Finding an effective and trustworthy financial advisor to help you invest your money can be a daunting task, made all the more stressful by the fact that most people are not aware of how to evaluate the expertise and integrity of the financial advisors they are meeting with. While a lot goes into deciding who to trust with your money, the following three factors can provide a lot of insight into whether an investment professional tasked with making decisions on your behalf is worth their salt.
1. Are you getting your investment advice from a licensed Portfolio Manager or a salesperson?
Most financial advisers, particularly those attached to banks, are little more than investment salespersons whose job it is to sell you one of the cookie-cutter portfolios provided by the bank. When you invest with such institutions you rarely have access to the licenced portfolio manager actually making the investment decisions with your money. You likely interact solely with a salesperson whose job it is to convince you to buy into these under-thought financial products. When you get your advice directly from a licensed Portfolio Manager you will be getting advice from a person who is trained and licensed to make investment decisions on behalf of their clients.
2. Is your financial advisor fully invested in the portfolio they are selling you?
Most financial advisors do not invest their own personal money in the same portfolios as their clients. Heard about the CEOs of social media and tech companies who say they would never give their kid an iPad? It’s the same situation here. It is all too common for financial advisors to ask clients to take risks that they are not willing to take with their own money.

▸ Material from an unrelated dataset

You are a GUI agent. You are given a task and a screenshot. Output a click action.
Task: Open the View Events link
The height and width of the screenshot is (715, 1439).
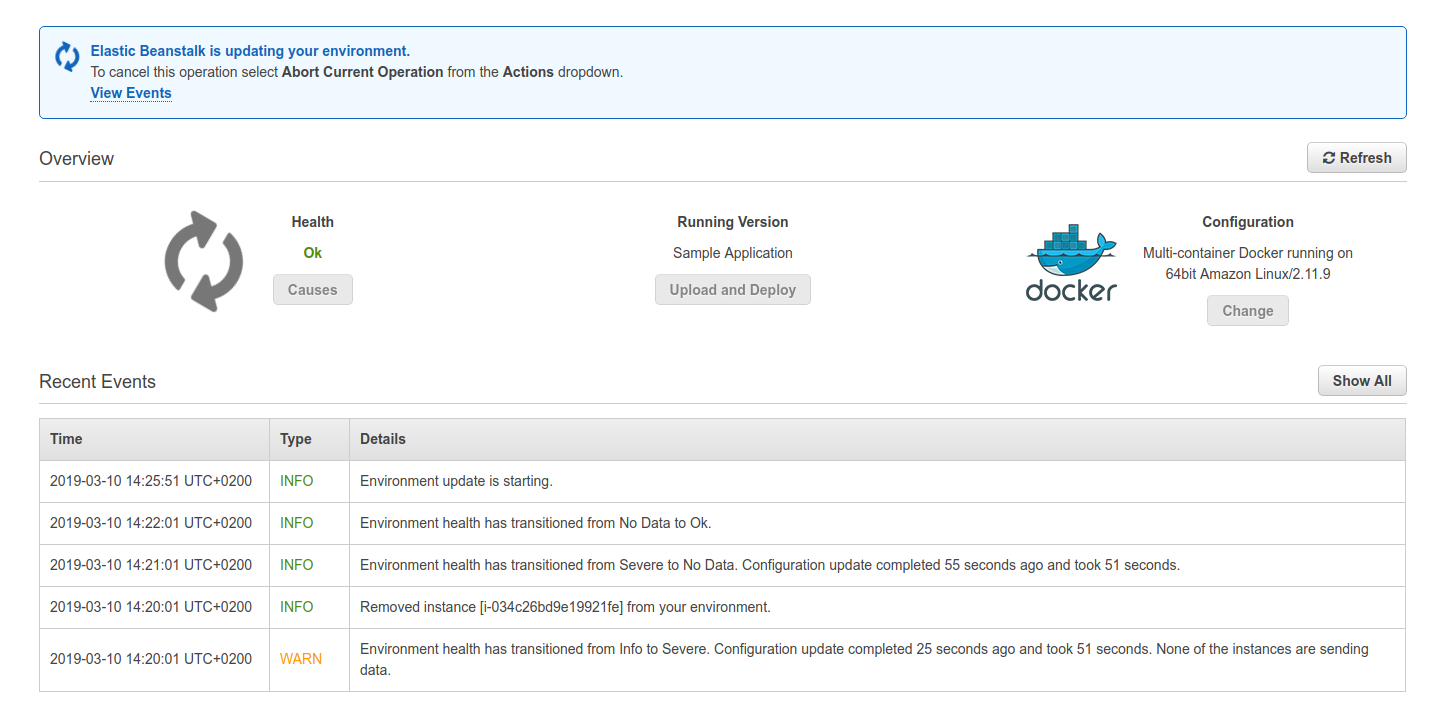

Don’t be afraid to ask a potential financial advisor how much of their own money they’ve placed in the portfolio they are trying to sell you. If the financial advisor invests in the same products as their clients, then chances are that you are in better hands.
3. Is your financial advisor selling you a cookie-cutter portfolio?
Financial advisors, especially those who work at large banks or large investment firms, are selling you one of many cookie-cutter portfolios created by their employers. Such advisers use risk questionnaires to sort clients into groups that will determine which boilerplate portfolio they will be assigned to. You need a Portfolio Manager who will tailor your portfolio to your objectives. A portfolio manager who can describe to you a well-thought out, specific approach for building the portfolio is going to be the one who acts in your best interests.
In long-term investing, the goal is always to grow capital steadily over time. Whether you are a risk-taker or highly conservative doesn’t change the fact that you want to retire well. Determining quality investments and using a proven buy/sell decision-making model is what makes that happen, not a risk tolerance questionnaire whose results may change if you happened to watch Wolf of Wall Street that past weekend. Asking your portfolio manager about their investing process will shed light on whether you will be paying for expert strategy or a one-size-fits-all product.
When being courted by financial advisors, remember: this is a long-term relationship you will be entering into. Do your research, ask questions, and know which questions to ask.